▸ **SOURCE TEXT**
######

Haven't seen the video yet, BUT my thesis is : Inflation .. we had that in the housing/commodities bubble ...NOW deflation ... the housing/equities BUST and after all the Gov't intervention programs, inflation will get away from the FED and Treasury for a NASTY round of near hyper inflation. Cash destruction will be accelerated. You need to TIME getting out of CASH. This is what WB means by "Cash is Trash". He knows what's coming. And he's got enough personal liquidity he doesnt have to time things much. Be ready to GET OUT OF CASH!!! As Keifferoni likes to say, "It hath been foretold".

Anonymous said...

Yup, that about sums it up

Inflation, Deflation (now), Inflation (it's coming).

There will be consequences to the trillions in Fiat money that the Fed is giving away.

I think it's time to buy more gold.

Anonymous said...

The Brit apologist was hysterical; legendry tooth marks on that pillow no doubt.

Anonymous said...

The deflation is everyone applying the same herd mentality that led us to the abyss.

When it wears off and we reach equilibrium economics, inflation will rear its ugly head.

Anonymous said...

Glad to hear Jim Rogers agrees with me about yen.

######

▸ **RECORDS SUPPLIED**
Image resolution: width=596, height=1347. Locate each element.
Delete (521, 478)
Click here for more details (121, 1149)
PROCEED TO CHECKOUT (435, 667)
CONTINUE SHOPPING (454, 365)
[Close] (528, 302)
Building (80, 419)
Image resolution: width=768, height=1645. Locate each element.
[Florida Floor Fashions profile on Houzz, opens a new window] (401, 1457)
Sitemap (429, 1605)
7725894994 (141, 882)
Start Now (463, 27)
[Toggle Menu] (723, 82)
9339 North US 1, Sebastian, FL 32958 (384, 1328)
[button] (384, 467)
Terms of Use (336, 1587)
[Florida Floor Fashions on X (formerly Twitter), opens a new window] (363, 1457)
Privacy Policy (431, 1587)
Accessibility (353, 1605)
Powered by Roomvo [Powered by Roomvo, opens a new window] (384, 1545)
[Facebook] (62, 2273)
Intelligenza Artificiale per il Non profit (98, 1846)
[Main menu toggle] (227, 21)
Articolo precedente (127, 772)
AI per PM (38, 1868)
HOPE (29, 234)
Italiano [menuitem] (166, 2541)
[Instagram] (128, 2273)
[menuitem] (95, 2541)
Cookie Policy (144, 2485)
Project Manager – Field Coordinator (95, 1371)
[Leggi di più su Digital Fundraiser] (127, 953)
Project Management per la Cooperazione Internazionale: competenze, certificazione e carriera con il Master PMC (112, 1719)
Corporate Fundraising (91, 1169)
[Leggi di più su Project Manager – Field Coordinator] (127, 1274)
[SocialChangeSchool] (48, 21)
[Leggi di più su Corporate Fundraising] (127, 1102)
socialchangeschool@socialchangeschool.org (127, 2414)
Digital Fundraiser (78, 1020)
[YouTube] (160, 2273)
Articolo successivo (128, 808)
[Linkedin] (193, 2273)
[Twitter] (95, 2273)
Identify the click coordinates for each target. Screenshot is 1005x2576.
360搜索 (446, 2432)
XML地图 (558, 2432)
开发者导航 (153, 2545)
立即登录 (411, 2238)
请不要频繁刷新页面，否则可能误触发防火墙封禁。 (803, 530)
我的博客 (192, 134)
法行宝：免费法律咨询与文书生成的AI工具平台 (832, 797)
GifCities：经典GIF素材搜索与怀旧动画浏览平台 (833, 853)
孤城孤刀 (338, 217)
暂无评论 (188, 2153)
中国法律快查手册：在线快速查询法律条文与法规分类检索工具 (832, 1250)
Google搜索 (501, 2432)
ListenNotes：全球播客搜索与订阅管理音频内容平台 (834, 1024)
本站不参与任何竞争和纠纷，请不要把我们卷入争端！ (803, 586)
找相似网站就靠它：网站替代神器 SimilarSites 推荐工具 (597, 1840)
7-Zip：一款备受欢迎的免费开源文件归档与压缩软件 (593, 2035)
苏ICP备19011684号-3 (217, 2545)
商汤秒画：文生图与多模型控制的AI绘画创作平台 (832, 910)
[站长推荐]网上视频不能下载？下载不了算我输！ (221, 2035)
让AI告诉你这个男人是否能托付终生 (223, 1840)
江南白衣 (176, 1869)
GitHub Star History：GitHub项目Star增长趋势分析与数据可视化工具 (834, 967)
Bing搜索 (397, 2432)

######

▸ **INSTRUCTION**
From the comment thread on inflation and deflation, write out word for word the part that opens with the words containing "The deflation is" and closes with "me about yen.".

▸ **FINAL RESULT**
The deflation is everyone applying the same herd mentality that led us to the abyss.

When it wears off and we reach equilibrium economics, inflation will rear its ugly head.

Anonymous said...

Glad to hear Jim Rogers agrees with me about yen.